Houve uma grande mudança nos EUA na última década, no sentido de assegurar que todos os estudantes têm pelo menos uma introdução à escravatura. O desafio é que a maior parte do trabalho que tem sido feito permite às pessoas verem a escravatura como história antiga e não uma história que continua a formatar o país até hoje. Eu não estudei a escravatura na escola, mas as minhas filhas estudaram, por isso penso que estamos num mundo diferente. O meu desafio é ajudar as pessoas a compreenderem que a história da escravatura, em certos aspetos, é uma história que formata toda a gente, não só no passado, mas também hoje e no futuro.

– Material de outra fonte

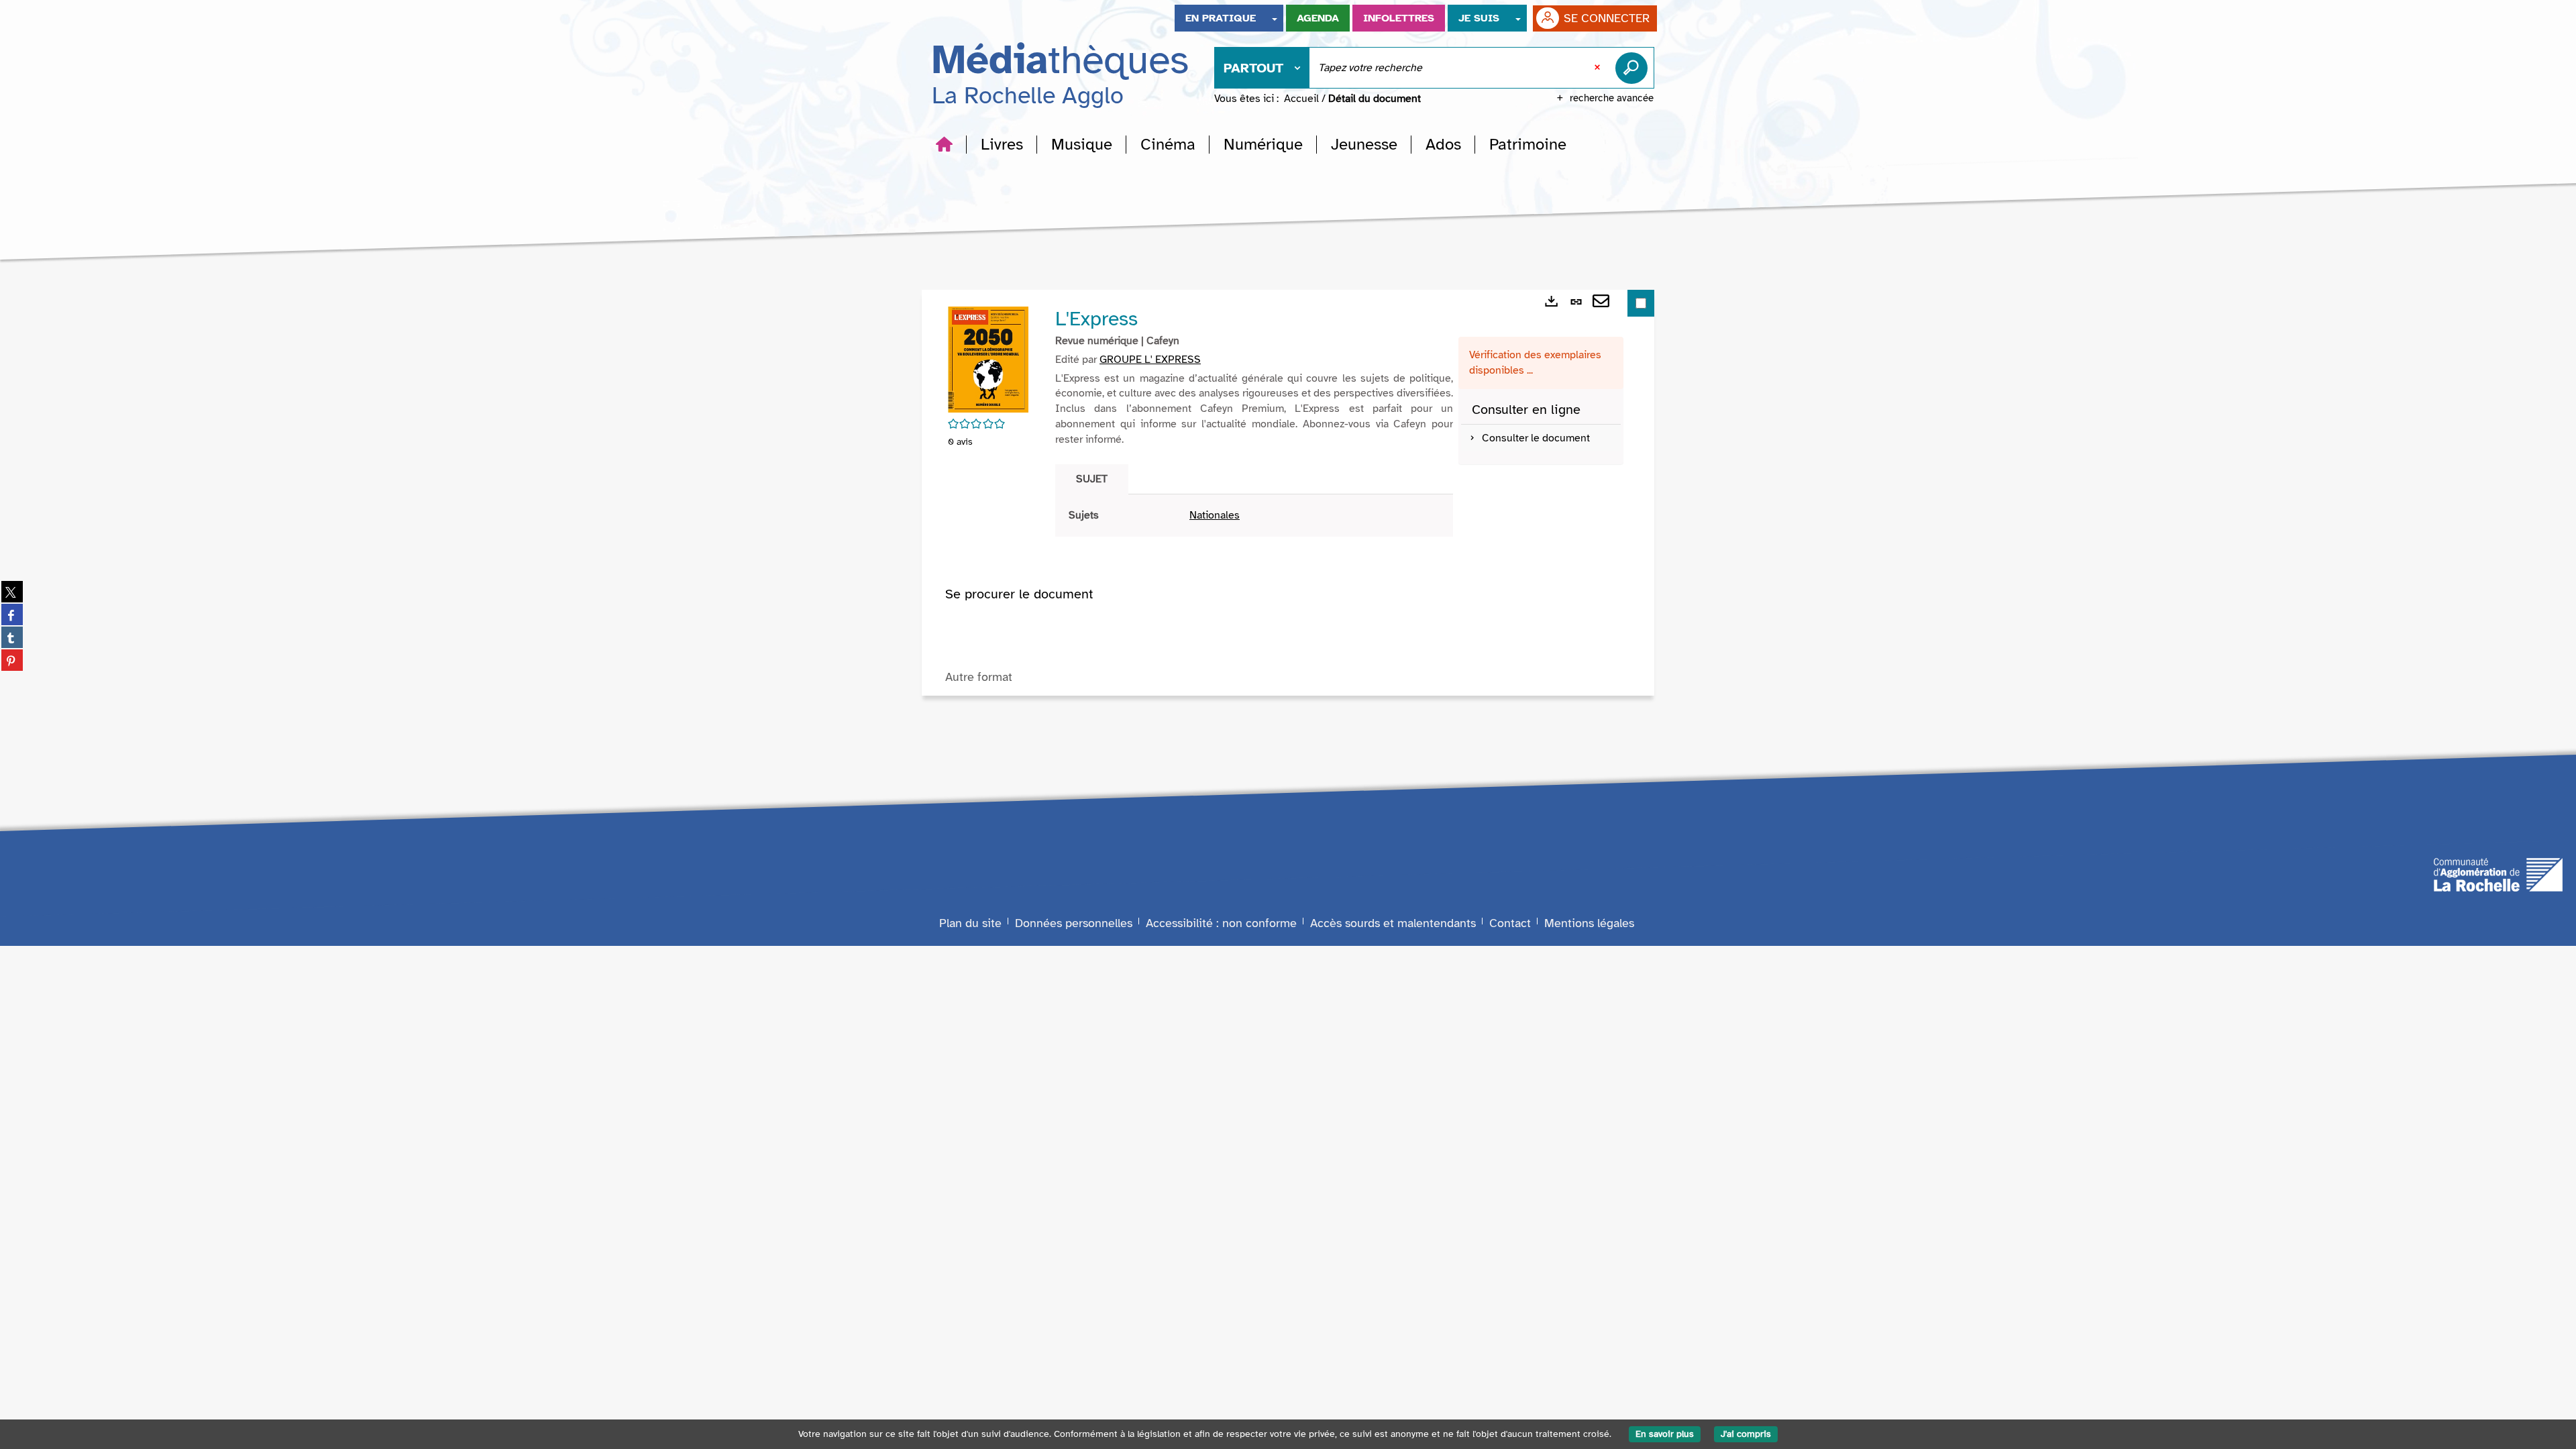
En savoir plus (1664, 1434)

Sei que é de New Jersey, mas as suas origens estão provavelmente no chamado sul profundo. Na sua família as origens e os antepassados são algo que está presente?
Há um sentimento generalizado de que a família veio do sul. Eu nunca tive uma conversa com a minha família sobre ter antepassados escravos. A única experiência que tive foi aos seis anos, quando me levaram ao sul para visitar familiares, e fui visitar um homem de idade que me assustou, lembro-me de que ele tinha umas mãos grandes que pousou em mim e no meu pai. Esqueci-me totalmente disso até que, 40 anos mais tarde, quando fazia uma pequena investigação sobre a minha família, descobri que ele era o meu bisavô e que tinha nascido escravo. Portanto, eu tinha sido tocado por alguém que tinha nascido escravo e não tive conhecimento disso. Penso que, de alguma forma, a maioria das famílias afro-americanas vêm de grupos com antepassados escravos e é uma coisa de que não querem falar. Preferem falar dos antepassados que foram reis e rainhas em África do que dizer que também tiveram familiares escravos.

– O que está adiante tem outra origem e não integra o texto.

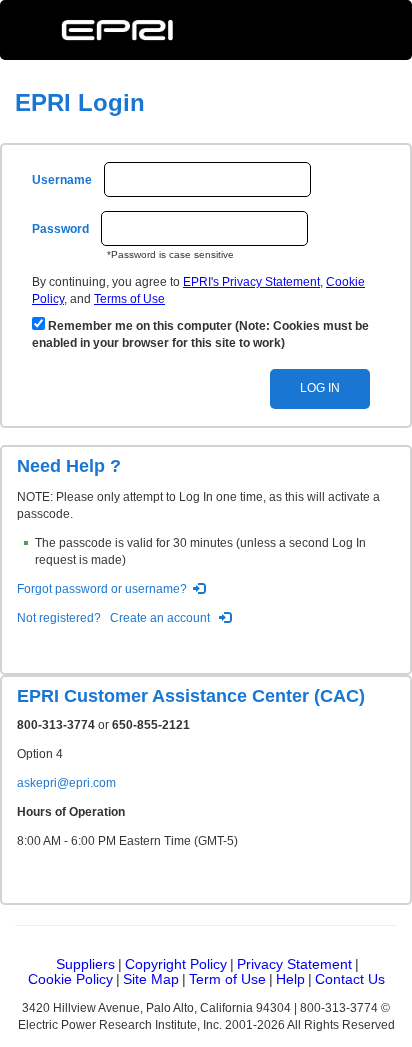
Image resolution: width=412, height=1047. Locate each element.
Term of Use (227, 979)
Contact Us (350, 979)
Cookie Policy (70, 979)
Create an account (160, 618)
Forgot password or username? (102, 589)
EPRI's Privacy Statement (251, 282)
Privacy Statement (294, 964)
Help (290, 979)
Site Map (151, 979)
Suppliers (85, 964)
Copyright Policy (176, 964)
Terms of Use (129, 299)
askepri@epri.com (66, 783)
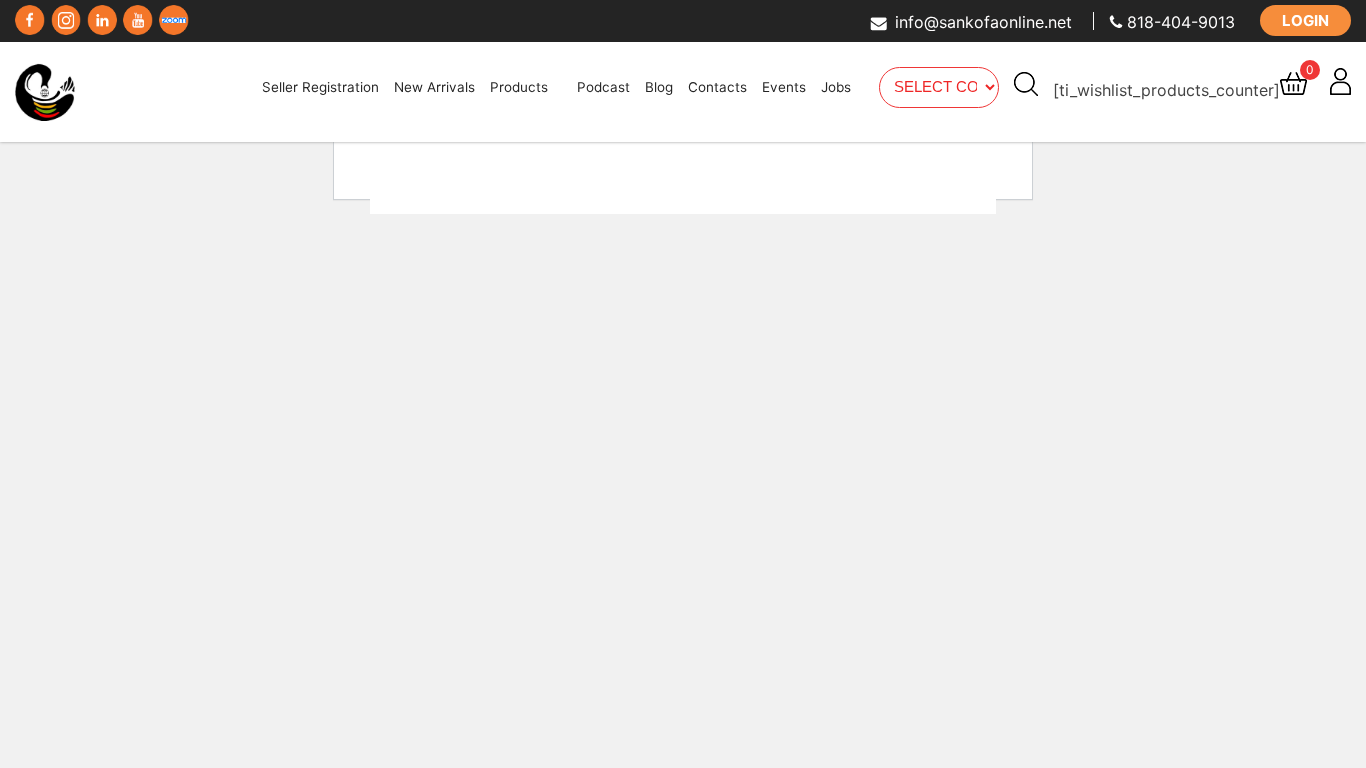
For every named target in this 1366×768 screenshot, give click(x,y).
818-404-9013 (1181, 22)
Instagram (102, 15)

Em relação à nova geração, quando diz que existe um esforço para explicar a escravatura, isso acontece em todas as escolas ou depende dos estados? Por exemplo, nos estados das Montanhas Rochosas, onde a escravatura não foi significativa, mesmo aí é um tema nas escolas?
Sim. Existe um esforço para que se fale sobre a escravatura em todos os estados dos EUA. A questão é com que profundidade isso é feito e se a questão não é vista como uma coisa que aconteceu há muito, muito tempo e que, portanto, não deveríamos estar a falar sobre ela hoje em dia. Há um debate sobre o tema. Cada estado toma as suas decisões, mas diria que não há nenhum onde exista uma criança a quem não tenha sido introduzido o tema, a questão é com que profundidade e com que intensidade.

Em relação especificamente ao Smithsonian e a este novo Museu Nacional da História e Cultura Afro-Americanas, pensa que tem um papel importante nesta área devido à quantidade de pessoas que visitam Washington e o Smithsonian?
Acho que sim. A construção deste museu levou 11 anos da minha vida e já teve 15 milhões de visitantes, o que é um número muito grande. Penso que é importante que este museu e o Smithsonian digam ao mundo que venha ver esta história importante que foi tantas vezes negligenciada. Pode haver gente que não queira conhecer a história, mas que vem ao Smithsonian porque quer ver história, a ciência, a arte e fica a conhecer porque, como tem a marca Smithsonian, confiam. Acho que tudo se resume a esta pergunta: como é que o Smithsonian ajuda as pessoas a conhecerem-se melhor, ajuda-as a compreender que a história tem que ver com o presente e o futuro, tanto como com o passado? Acho que é esse o papel que o museu e o Smithsonian desempenham.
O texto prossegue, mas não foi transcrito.